Excerpts from a dataset
#####

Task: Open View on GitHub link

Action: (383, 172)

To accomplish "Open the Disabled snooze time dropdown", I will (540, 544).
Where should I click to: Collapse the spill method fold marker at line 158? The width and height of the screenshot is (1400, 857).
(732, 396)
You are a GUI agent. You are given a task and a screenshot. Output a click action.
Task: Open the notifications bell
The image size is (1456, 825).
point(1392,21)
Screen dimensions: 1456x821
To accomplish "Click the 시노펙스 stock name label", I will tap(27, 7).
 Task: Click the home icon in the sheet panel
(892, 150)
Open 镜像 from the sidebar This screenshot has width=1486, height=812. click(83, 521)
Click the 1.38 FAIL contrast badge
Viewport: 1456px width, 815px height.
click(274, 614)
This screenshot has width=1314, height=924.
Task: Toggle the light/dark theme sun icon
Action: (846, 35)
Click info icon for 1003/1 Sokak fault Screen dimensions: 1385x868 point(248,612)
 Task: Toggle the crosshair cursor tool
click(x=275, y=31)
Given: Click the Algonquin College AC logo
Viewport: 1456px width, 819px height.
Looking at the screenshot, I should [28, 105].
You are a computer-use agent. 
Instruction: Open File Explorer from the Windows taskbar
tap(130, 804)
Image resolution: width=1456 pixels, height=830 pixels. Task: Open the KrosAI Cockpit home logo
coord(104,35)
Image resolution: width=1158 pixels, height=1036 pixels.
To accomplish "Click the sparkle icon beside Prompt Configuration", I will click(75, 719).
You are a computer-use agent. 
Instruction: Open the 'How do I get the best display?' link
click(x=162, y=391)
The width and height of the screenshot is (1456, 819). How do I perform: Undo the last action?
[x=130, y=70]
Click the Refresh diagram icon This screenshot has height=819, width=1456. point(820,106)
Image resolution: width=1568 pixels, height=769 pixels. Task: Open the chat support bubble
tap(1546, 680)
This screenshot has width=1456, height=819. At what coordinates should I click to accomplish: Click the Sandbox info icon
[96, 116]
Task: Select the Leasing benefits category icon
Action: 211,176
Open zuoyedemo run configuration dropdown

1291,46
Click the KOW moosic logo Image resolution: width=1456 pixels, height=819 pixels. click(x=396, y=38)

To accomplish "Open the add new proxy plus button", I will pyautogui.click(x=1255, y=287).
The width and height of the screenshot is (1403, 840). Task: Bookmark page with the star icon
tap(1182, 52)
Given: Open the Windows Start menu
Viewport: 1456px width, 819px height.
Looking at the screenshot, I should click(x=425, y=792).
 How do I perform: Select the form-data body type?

#####

Exercise –
Report each line of the data in which "dimensions" occurs.

Task output –
Screen dimensions: 1456x821
Click info icon for 1003/1 Sokak fault Screen dimensions: 1385x868 point(248,612)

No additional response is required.